Una habitación oscura, un haz de luz atravesándola débilmente, ayudando a pintar un cuadro más sombrío. Sí, una imagen recurrente; ahora enterrada en la memoria, como todo aquello que miramos con sonriente distancia, disfrutando saber que no es parte del presente.
Se puso de pie mientras su alma permanecía en el suelo, como siempre, 2 segundos detrás de su cuerpo. Frotó su cara con las tibias manos características del despertar y volvió a darse cuenta de que ellas nada podían hacer para sacudir el cansancio que persistentemente lo aquejaba. Encendió la luz y por enésima vez maldijo su estilo de vida mientras se dirigía al sucio sofá que lo vería perder las horas junto a una botella de pisco.

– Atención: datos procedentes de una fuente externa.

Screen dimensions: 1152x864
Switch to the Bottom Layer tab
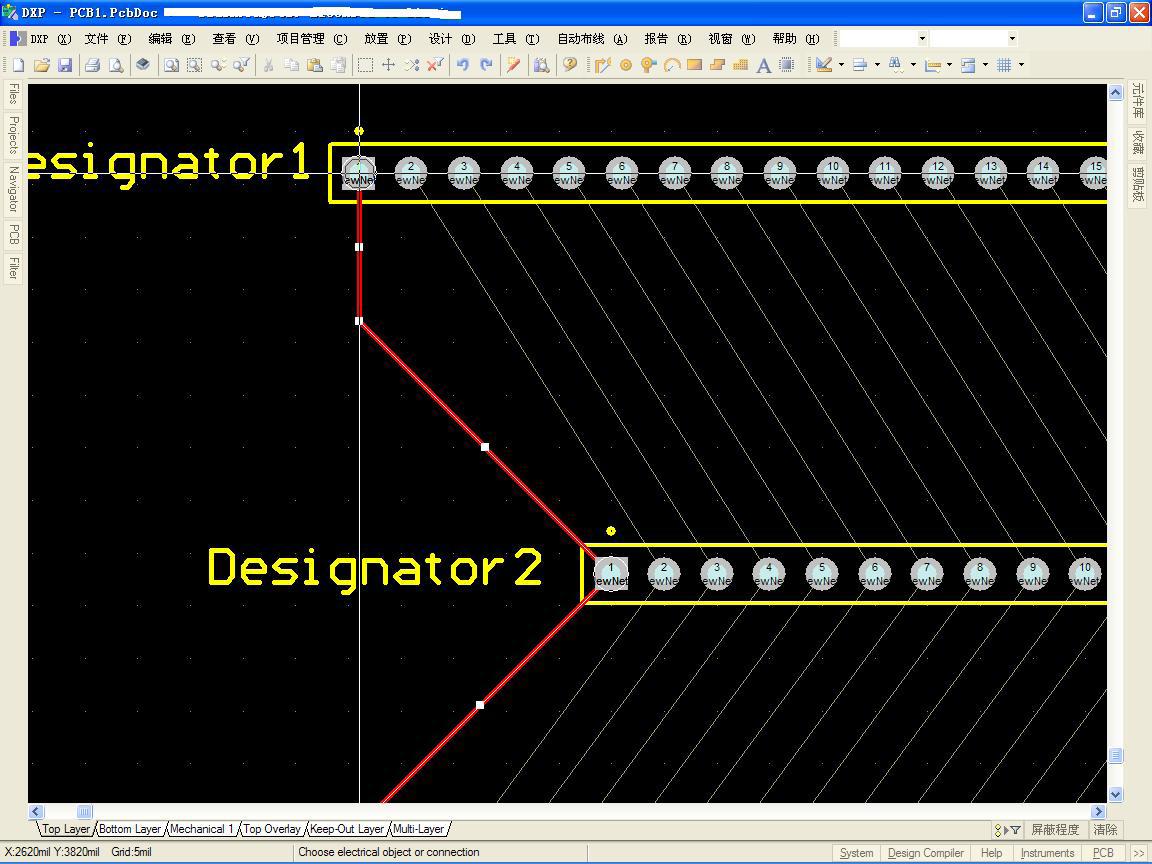(130, 829)
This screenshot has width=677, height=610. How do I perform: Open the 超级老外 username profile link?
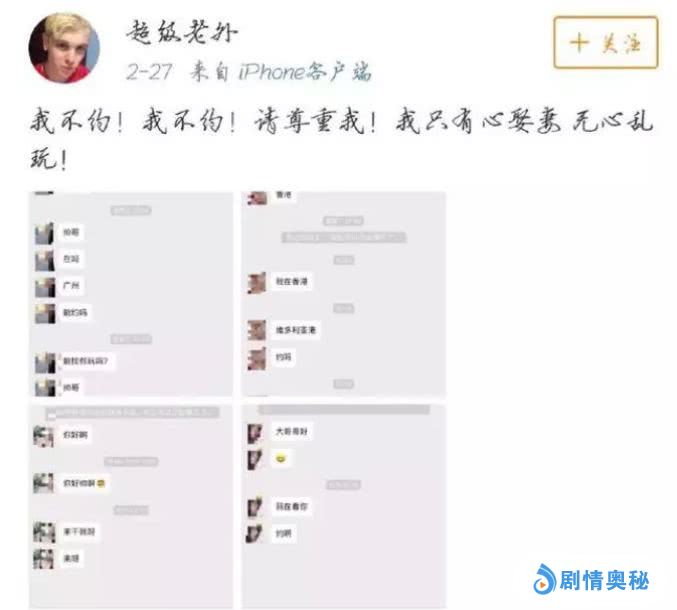pyautogui.click(x=182, y=32)
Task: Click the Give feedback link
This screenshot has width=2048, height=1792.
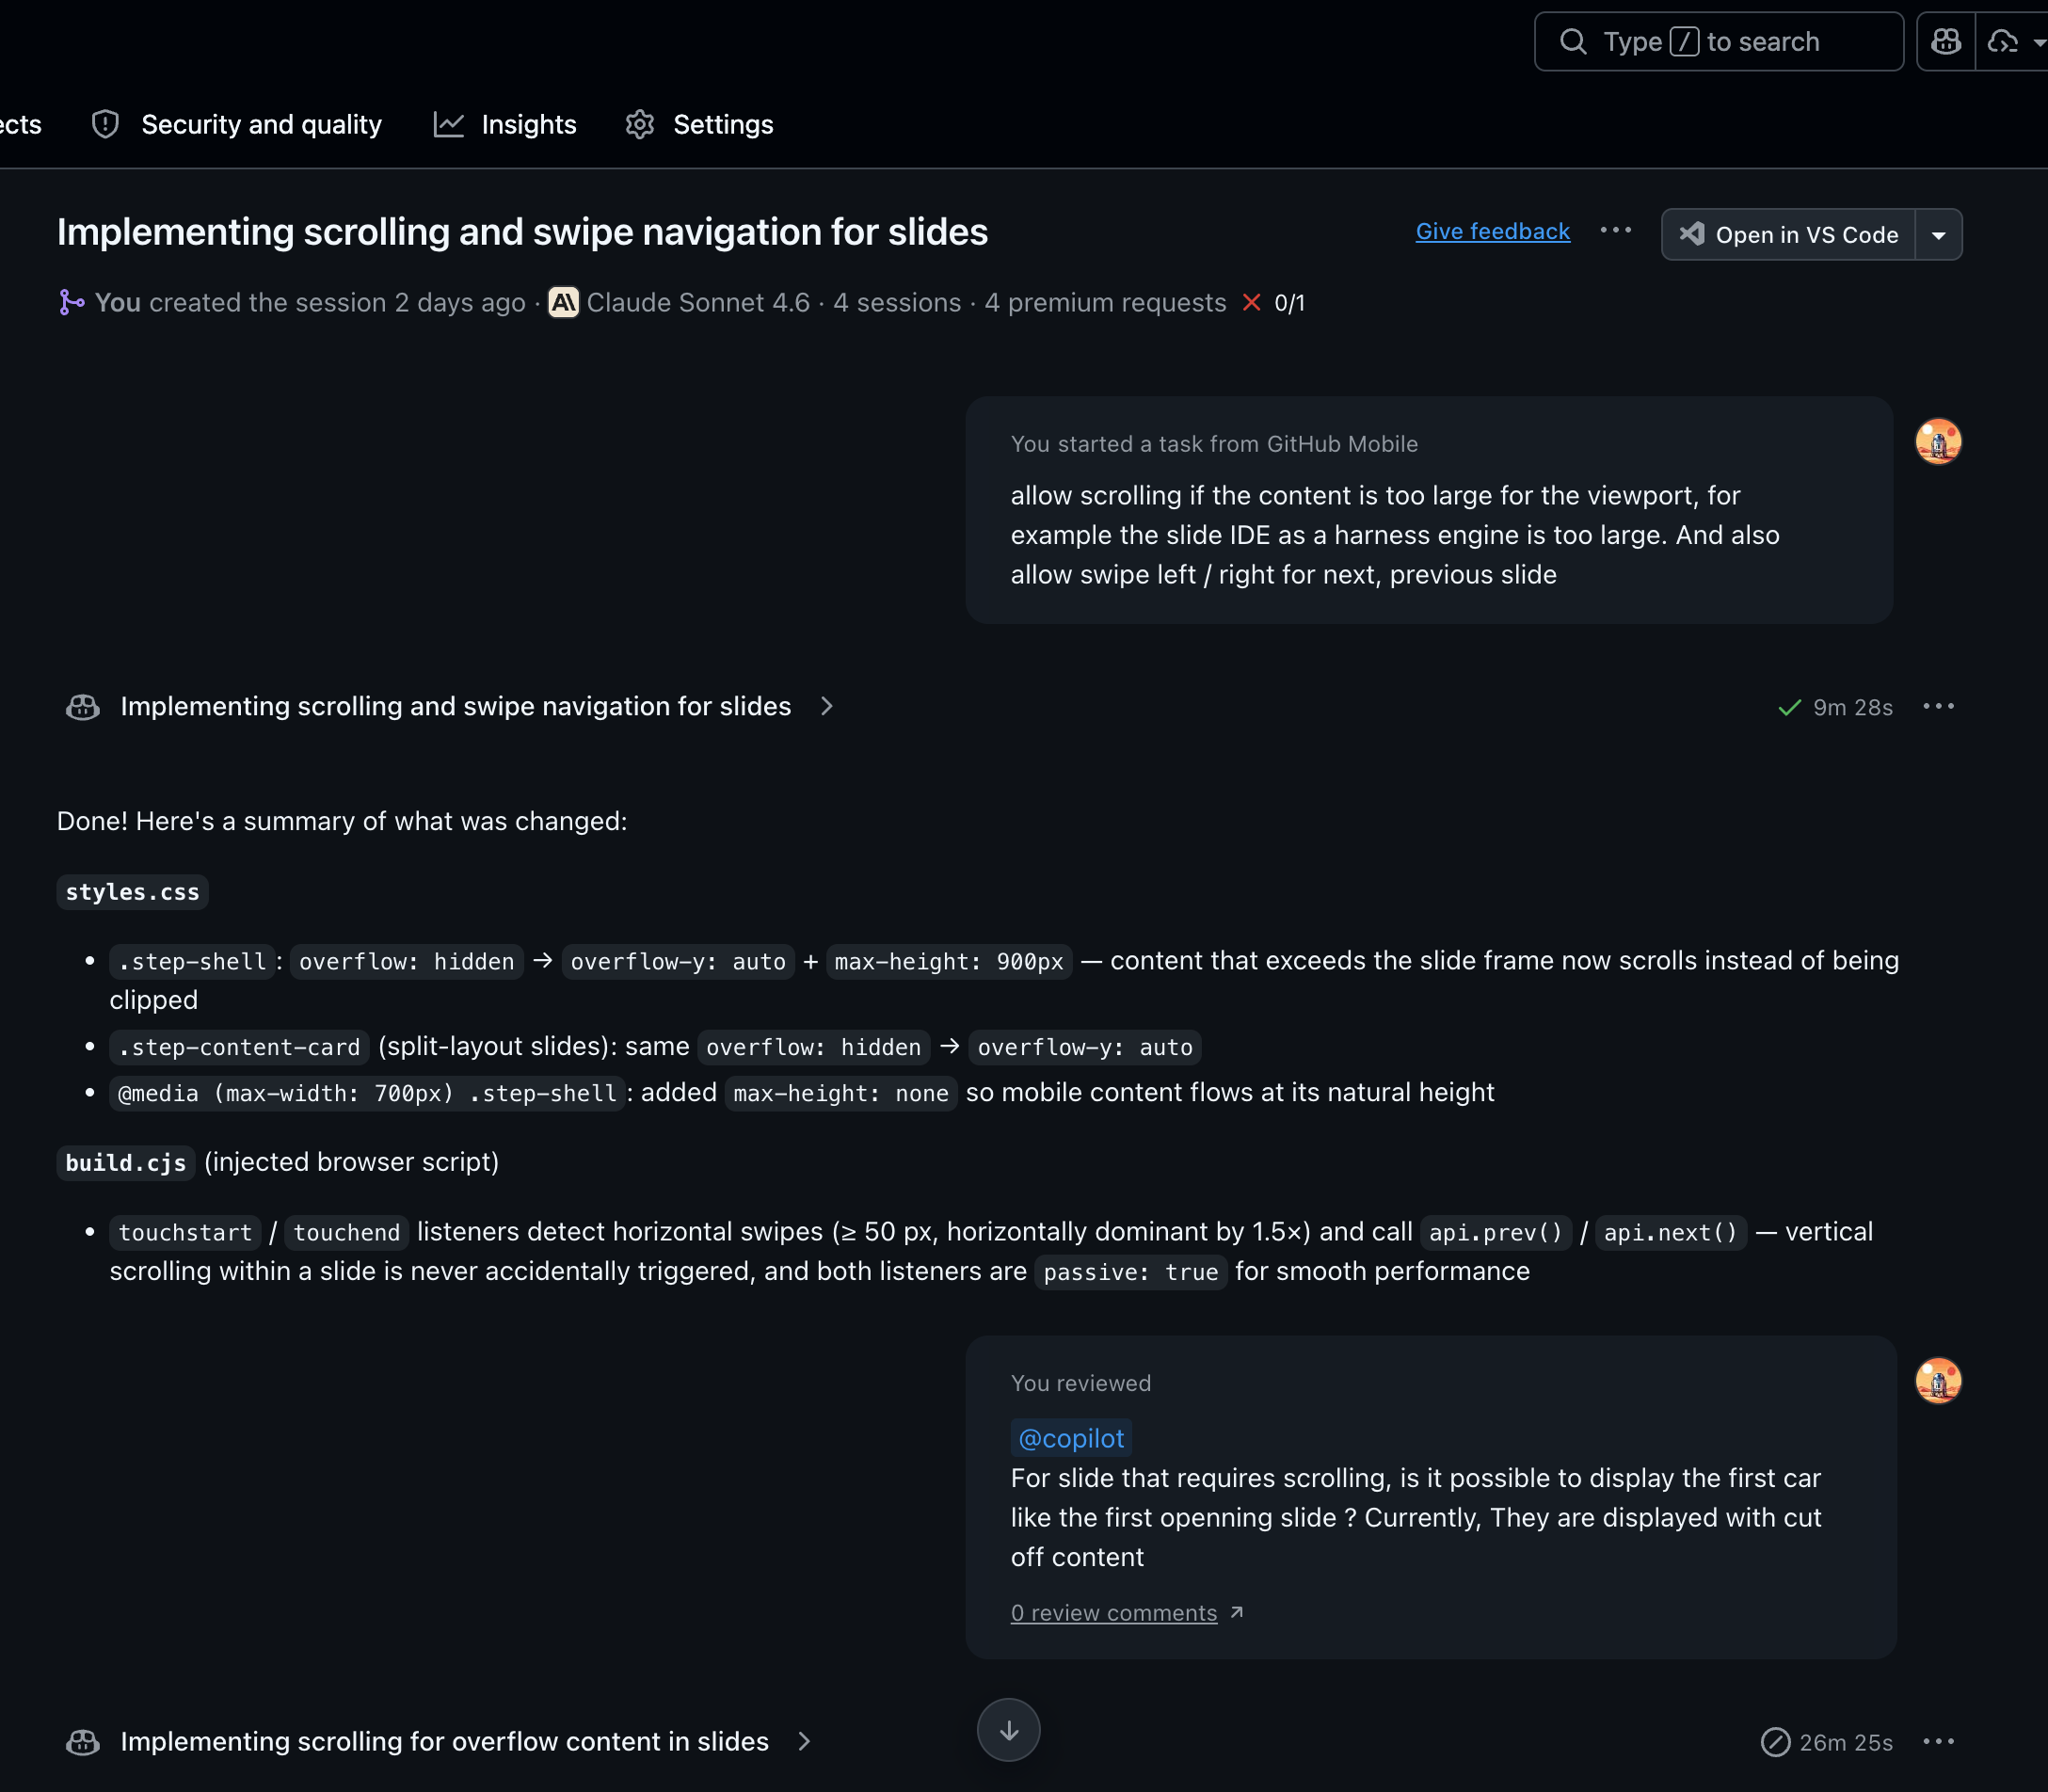Action: pyautogui.click(x=1492, y=231)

Mientras sorbía su anestesia pensaba en lo profundas que fueron las heridas que hace tantos años lo empujaron al alcoholismo. Y disfrutaba sentir que ya sólo quedaban cicatrices casi imperceptibles. Sin embargo su botella aun lo acompañaba. Sí, porque en ella encontró a la única amiga capaz de ayudarlo a combatir las angustias que periódicamente lo aquejaban. Lo que nunca quiso ver es la realidad de la sensación física que suele entregar la resaca y que muchas veces se confunde con el suspiro permanente que se incrusta en el pecho cuando el alma se quiebra y pisamos los pedazos.
A veces le gustaba decirse que estaba solo como consecuencia de su propia voluntad, simplemente porque quería estarlo. Pero bastaba un segundo para que su propia razón dejara en evidencia su autoengaño. Quizá en un comienzo la autocomplacencia le resultaba útil, pero el tiempo la fue desgastando, casi tan rápido como su propia vida.